O fenómeno das alterações climáticas, de génese antrópica, está a provocar alterações nos padrões ambientais de várias regiões do planeta, umas mais marcadas dos que outras.

No caso das aves migradoras, que passam o inverno num local e nidificam noutro, a disrupção das estações do ano, como as conhecemos, pode colocar em risco a sobrevivência das suas populações. Com a primavera a chegar mais cedo, os picos de abundância de alimento podem estar a antecipar-se às migrações de algumas espécies de aves, pelo que, quando chegam aos seus destinos estivais, esses animais deparam-se com fontes de alimento escassas, o que pode comprometer o sucesso da reprodução e a sobrevivência das novas gerações.

Investigadores dos Países Baixos e da Suécia quiseram perceber se é possível ajudar as aves migradoras a adaptarem-se a estas mudanças e, assim, a sobreviverem num planeta em plena transformação ambiental e climática.

Papa-moscas-preto fêmea.
Foto: Luiz Lapa / Wikimedia Commons (licença CC BY 2.0)

Jan-Åke Nilsson, da Universidade de Lund e um dos autores do artigo divulgado recentemente na ‘Nature Ecology & Evolution’, aponta que as espécies que não migram estão, de alguma forma, a conseguir ajustar os seus comportamentos e hábitos de vida à chegada antecipada da primavera. Como não migram, são capazes de perceber que a temperatura está a aumentar e, assim, antecipam também os seus ciclos.

Mas as aves migradoras, noutra parte do planeta, não têm como saber que nos seus locais de nidificação a primavera chegou mais cedo do que é habitual. Quando, por fim, lá chegam, o pico da abundância de alimento pode já ter passado.

Por isso, Nilsson considera que se essas aves voarem até regiões um pouco mais a norte dos locais que costumam visitar, a uns dias adicionais de voo, podem encontrar comida em quantidade suficiente para satisfazerem as suas necessidades.
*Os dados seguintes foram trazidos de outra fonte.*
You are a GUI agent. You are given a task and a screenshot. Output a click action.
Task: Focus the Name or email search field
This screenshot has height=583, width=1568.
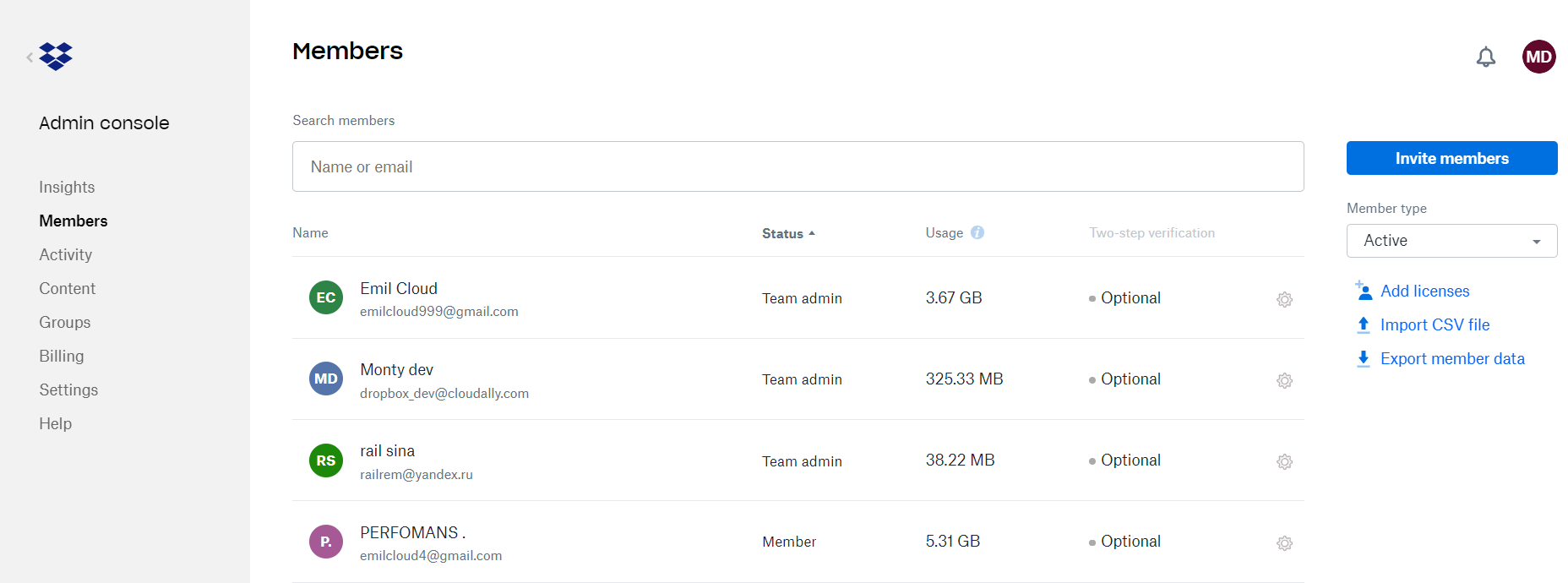click(798, 166)

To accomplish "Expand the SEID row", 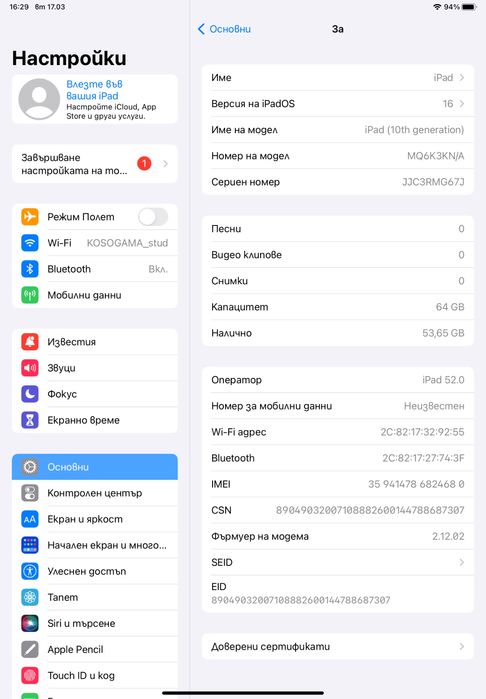I will tap(338, 563).
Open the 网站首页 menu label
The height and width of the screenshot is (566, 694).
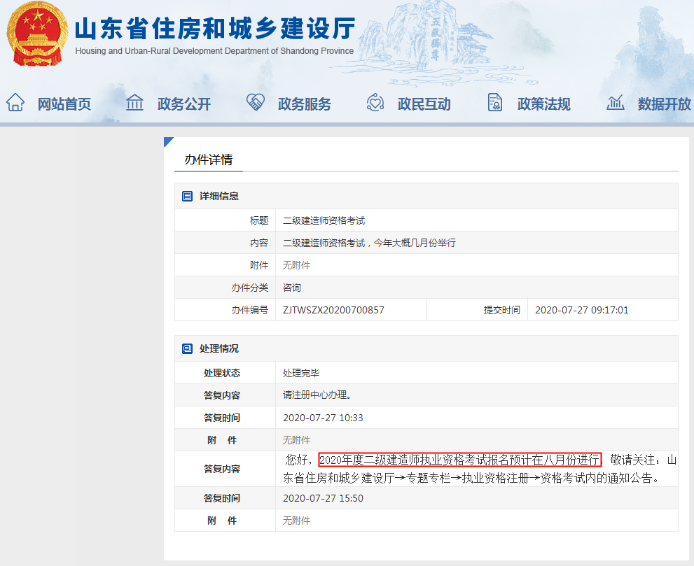point(64,104)
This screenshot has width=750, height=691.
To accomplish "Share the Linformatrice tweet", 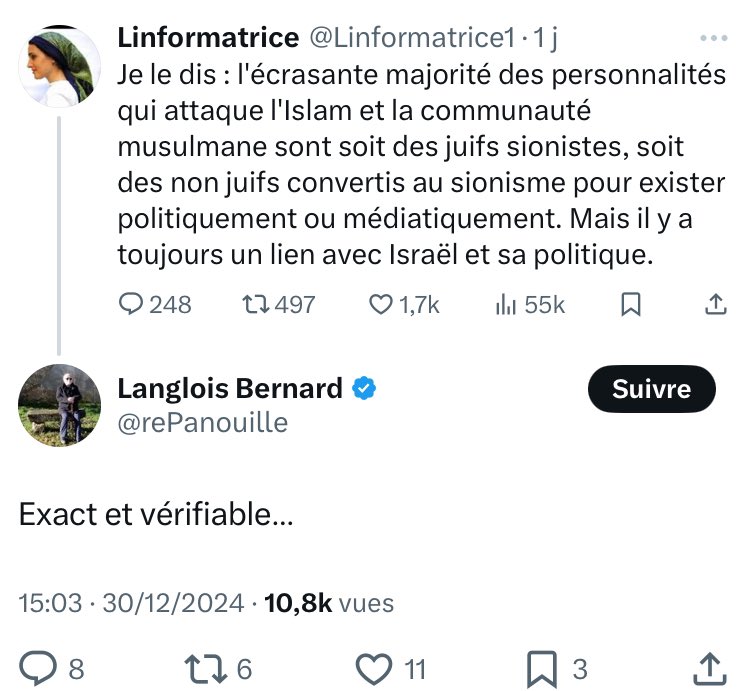I will point(716,305).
Para testarem essa hipótese, os investigadores capturaram nos Países Baixos fêmeas e ovos de papa-moscas-pretos (Ficedula hypoleuca) e transportaram-nos para a Suécia, onde o pico da abundância de lagartas, uma das presas prediletas dessa espécie de aves, acontece cerca de duas semanas depois.

Verificou-se que as fêmeas transferidas, bem como as suas crias, conseguiram adaptar-se bem ao novo ambiente e tiveram mais sucesso do que os papa-moscas-pretos suecos e os que permanecerem nos Países Baixos.

E tudo indica que as fêmeas que foram transportadas dos Países Baixos para a Suécia passaram às suas crias o ensinamento de que o novo local era a melhor aposta, uma vez que, depois de terem passado o inverno nas terras mais quentes de África, as jovens aves, na sua primeira migração primaveril, nem sequer pararam nos Países Baixos, mas foram diretamente para a Suécia, onde nasceram. E chegaram mesmo antes dos papa-moscas que já nidificavam na Suécia, pelo que as progenitoras puderam dar às crias um avanço considerável face às demais.

“O número de pequenas aves, particularmente de aves migradoras, tem diminuído drasticamente por toda a Europa”, lamenta Nilsson. Como tal, argumenta que “ao voarem um pouco mais para norte, estas aves, pelo menos teoricamente, podem sincronizar com as suas fontes de alimento e há esperança de que populações robustas de pequenas aves possam ser mantidas, mesmo que a primavera chegue cada vez mais cedo”.